The problem -
Look through the listing and locate every line containing the word "order"; copy those lines.

Input material -
□ □ □ □ □
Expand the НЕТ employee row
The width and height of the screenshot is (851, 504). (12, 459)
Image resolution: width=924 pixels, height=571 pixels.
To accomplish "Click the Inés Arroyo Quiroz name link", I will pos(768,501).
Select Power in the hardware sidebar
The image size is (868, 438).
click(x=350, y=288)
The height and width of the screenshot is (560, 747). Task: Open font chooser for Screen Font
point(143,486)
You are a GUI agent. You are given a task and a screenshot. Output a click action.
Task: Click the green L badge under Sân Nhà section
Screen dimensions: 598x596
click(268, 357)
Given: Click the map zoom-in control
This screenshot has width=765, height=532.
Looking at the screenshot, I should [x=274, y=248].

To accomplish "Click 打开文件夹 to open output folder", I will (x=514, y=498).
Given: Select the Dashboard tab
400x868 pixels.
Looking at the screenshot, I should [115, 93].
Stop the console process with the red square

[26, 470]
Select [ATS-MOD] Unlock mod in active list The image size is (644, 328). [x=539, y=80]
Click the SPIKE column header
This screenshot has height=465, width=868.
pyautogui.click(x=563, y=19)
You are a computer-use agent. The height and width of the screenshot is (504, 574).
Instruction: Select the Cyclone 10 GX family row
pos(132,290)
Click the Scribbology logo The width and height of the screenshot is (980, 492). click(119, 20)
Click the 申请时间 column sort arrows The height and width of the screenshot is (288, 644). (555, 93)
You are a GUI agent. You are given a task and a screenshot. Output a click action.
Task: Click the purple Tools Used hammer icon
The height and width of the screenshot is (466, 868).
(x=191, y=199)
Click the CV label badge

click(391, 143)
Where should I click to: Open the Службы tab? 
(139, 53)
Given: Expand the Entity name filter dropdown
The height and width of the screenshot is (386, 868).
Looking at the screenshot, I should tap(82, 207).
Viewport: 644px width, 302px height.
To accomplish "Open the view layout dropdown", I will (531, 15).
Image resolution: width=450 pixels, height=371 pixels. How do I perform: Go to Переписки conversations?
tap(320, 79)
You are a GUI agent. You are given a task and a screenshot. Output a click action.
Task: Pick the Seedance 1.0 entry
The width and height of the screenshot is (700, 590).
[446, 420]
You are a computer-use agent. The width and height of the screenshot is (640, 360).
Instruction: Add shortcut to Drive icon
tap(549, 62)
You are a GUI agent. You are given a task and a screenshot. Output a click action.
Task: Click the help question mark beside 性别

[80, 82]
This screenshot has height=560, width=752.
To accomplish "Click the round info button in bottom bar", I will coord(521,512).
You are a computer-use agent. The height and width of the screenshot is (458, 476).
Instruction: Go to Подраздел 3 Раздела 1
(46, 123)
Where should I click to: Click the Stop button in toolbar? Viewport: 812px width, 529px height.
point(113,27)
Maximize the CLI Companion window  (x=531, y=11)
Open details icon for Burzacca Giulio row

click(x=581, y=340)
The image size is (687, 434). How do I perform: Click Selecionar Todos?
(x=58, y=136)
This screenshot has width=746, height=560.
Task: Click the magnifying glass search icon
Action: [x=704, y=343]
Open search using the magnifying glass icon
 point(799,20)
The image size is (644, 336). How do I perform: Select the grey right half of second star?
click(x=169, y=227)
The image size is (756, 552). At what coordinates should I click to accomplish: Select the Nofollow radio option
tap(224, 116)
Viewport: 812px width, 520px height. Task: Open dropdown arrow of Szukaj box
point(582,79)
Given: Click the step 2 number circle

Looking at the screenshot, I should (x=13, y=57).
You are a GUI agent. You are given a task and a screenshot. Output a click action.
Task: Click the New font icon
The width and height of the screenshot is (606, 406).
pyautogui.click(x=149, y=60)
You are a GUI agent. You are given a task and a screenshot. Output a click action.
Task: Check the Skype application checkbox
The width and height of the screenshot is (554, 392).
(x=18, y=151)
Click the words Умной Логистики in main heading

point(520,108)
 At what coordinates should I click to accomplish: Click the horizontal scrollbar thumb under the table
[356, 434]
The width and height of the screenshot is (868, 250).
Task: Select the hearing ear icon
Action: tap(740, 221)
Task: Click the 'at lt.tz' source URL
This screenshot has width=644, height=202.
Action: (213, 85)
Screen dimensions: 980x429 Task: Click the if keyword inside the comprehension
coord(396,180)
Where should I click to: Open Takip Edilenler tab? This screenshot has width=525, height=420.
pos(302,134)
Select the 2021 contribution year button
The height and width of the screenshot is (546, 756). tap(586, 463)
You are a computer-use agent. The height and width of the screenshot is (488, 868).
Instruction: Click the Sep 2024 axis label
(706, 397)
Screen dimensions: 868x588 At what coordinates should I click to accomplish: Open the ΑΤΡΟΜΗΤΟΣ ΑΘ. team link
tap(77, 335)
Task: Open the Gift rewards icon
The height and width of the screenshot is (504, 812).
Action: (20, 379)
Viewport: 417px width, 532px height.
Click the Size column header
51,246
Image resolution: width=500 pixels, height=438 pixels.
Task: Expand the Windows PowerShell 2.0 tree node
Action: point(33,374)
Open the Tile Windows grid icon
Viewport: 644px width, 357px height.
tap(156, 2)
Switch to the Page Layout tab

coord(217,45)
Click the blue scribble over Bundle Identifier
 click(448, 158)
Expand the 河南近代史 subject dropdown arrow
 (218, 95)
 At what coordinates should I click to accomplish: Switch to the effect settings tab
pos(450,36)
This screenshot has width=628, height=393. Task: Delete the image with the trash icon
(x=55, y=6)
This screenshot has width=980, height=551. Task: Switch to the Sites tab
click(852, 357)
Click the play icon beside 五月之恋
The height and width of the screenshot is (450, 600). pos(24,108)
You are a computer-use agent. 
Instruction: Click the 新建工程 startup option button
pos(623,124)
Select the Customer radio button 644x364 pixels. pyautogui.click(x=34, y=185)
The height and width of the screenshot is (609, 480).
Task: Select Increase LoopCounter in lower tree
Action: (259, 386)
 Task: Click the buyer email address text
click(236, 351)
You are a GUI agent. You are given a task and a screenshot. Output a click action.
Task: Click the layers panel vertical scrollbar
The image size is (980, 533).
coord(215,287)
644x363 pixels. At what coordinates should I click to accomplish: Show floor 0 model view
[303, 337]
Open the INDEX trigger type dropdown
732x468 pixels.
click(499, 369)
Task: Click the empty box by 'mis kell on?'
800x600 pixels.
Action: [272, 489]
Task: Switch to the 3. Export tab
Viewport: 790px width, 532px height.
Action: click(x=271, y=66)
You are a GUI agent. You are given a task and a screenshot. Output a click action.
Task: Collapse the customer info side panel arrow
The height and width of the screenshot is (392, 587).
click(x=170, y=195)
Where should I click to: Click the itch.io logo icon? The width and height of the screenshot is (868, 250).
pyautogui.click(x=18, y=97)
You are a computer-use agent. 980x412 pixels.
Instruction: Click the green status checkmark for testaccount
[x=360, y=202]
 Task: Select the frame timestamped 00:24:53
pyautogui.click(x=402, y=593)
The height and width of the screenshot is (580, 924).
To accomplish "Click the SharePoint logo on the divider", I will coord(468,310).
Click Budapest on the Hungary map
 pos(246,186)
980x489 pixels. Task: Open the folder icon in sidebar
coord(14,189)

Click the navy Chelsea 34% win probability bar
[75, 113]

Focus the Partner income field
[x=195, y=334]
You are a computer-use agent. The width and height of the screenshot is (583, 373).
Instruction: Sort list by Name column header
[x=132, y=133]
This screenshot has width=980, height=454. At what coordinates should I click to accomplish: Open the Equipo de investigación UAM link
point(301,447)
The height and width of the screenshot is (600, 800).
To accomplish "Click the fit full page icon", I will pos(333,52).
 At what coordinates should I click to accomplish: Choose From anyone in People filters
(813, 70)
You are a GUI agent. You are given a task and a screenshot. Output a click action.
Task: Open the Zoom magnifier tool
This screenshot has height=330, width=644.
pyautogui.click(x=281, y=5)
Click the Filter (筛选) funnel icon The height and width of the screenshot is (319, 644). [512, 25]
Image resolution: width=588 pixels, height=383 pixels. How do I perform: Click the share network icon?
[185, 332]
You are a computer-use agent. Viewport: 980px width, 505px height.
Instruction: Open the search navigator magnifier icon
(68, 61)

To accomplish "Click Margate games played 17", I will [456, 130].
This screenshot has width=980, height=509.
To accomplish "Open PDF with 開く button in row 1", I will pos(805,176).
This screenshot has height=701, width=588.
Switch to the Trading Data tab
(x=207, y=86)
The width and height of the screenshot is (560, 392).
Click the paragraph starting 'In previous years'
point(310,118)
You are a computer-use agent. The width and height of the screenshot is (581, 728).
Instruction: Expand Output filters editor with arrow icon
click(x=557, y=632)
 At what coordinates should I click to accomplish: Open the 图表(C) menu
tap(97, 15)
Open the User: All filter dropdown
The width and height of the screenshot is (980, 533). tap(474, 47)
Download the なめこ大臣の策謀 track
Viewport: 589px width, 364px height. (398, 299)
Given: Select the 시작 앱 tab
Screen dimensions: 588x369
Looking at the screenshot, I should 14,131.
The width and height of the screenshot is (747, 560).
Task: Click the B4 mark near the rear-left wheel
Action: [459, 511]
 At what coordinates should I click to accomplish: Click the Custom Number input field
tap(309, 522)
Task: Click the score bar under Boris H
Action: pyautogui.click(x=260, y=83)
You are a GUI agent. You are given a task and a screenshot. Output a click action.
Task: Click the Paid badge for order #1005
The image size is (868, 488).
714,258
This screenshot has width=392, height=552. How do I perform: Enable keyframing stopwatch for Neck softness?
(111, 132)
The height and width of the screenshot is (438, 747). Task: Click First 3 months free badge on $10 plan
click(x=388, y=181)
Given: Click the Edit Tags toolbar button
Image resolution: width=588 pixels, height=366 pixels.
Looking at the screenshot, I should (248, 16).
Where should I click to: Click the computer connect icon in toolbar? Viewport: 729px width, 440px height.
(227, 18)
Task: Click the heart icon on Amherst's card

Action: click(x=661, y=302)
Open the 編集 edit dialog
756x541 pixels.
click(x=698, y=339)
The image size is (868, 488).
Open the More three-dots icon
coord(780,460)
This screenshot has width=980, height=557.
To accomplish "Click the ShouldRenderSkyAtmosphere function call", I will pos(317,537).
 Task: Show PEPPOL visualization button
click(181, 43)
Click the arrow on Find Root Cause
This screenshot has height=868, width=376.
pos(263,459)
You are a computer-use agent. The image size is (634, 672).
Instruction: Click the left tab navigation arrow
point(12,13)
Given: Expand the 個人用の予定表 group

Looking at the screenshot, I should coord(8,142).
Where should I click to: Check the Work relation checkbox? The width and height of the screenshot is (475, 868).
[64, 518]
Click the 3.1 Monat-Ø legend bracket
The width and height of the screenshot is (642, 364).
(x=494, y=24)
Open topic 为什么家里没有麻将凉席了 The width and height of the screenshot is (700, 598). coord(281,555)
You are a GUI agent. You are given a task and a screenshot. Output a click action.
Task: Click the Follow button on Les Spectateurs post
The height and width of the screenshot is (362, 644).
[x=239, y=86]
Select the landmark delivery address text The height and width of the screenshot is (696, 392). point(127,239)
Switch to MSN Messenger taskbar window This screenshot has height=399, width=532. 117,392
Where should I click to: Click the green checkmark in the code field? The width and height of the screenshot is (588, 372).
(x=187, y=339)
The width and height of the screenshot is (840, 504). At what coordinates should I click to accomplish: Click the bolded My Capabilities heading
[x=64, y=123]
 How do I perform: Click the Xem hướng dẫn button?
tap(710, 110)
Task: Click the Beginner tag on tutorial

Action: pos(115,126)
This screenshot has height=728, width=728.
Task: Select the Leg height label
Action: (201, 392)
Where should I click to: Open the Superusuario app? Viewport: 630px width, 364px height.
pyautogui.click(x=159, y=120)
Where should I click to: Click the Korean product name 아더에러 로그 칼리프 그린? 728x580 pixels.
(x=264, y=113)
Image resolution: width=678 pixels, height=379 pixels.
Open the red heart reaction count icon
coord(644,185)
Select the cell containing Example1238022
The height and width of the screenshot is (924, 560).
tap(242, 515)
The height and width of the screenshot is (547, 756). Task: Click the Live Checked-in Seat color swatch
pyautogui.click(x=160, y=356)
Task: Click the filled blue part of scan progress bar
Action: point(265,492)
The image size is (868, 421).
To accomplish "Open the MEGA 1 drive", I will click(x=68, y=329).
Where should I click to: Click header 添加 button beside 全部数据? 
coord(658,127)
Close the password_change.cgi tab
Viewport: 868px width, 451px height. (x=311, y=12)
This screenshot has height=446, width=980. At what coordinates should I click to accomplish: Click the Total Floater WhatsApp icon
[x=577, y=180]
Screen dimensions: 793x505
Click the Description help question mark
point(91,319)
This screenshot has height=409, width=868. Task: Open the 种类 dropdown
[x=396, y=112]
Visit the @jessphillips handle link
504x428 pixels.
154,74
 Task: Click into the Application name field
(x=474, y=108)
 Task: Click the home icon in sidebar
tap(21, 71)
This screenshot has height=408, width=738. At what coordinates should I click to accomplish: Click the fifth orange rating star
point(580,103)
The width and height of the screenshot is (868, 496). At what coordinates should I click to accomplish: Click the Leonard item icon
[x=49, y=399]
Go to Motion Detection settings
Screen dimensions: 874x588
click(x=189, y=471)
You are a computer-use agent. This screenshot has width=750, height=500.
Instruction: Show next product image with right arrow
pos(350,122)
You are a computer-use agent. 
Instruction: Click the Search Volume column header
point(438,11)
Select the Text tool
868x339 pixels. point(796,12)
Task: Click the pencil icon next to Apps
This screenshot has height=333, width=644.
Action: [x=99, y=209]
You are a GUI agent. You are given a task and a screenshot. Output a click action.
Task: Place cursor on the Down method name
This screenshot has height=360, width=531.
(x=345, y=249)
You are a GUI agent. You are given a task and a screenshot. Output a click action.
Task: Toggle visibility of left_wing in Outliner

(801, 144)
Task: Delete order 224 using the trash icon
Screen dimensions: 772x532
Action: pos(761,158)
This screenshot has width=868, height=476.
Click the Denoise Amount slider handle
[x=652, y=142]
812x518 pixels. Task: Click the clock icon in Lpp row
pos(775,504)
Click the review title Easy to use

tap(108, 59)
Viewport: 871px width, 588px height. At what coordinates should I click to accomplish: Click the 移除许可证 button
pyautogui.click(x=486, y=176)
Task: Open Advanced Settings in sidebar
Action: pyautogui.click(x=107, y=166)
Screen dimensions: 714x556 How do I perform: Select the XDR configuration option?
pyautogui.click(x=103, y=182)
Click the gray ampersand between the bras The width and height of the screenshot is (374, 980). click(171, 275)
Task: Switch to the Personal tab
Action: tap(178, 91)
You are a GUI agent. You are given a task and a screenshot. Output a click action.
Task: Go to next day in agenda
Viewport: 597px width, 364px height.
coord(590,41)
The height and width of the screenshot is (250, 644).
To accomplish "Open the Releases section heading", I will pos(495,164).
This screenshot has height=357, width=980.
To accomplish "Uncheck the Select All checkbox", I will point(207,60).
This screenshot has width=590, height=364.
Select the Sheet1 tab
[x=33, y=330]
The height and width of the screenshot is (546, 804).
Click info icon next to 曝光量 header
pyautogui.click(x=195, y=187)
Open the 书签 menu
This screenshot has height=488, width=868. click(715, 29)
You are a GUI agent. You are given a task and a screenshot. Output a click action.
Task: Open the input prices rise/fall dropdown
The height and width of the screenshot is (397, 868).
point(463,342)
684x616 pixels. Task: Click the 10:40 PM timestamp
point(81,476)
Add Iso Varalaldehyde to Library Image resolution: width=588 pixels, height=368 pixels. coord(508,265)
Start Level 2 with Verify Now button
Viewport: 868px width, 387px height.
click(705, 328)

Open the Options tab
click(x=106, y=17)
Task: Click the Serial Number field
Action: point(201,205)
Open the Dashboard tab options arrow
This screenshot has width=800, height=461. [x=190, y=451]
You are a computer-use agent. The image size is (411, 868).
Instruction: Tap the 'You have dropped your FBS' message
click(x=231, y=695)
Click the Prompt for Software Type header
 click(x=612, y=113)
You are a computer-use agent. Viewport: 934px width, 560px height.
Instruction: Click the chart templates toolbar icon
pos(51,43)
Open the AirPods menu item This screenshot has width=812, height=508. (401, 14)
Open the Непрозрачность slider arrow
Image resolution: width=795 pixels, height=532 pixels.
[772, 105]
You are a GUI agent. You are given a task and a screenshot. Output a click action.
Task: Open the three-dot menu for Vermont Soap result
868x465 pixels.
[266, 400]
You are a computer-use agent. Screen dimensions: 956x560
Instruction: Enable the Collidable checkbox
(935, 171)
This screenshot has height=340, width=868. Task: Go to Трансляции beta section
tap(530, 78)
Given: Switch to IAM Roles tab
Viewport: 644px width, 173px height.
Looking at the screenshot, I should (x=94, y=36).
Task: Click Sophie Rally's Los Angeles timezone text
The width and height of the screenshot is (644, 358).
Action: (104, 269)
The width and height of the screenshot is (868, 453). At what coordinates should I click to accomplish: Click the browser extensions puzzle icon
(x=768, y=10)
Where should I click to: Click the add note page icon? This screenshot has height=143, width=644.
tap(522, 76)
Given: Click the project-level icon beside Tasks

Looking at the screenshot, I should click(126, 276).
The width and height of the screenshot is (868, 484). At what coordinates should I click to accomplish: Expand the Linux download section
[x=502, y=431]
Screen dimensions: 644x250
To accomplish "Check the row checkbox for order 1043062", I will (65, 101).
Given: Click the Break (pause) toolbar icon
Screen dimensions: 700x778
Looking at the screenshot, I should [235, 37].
□ □ □ □ □
Result of the exercise -
Task: Click the Paid badge for order #1005
Task: Delete order 224 using the trash icon
To accomplish "Check the row checkbox for order 1043062", I will (65, 101).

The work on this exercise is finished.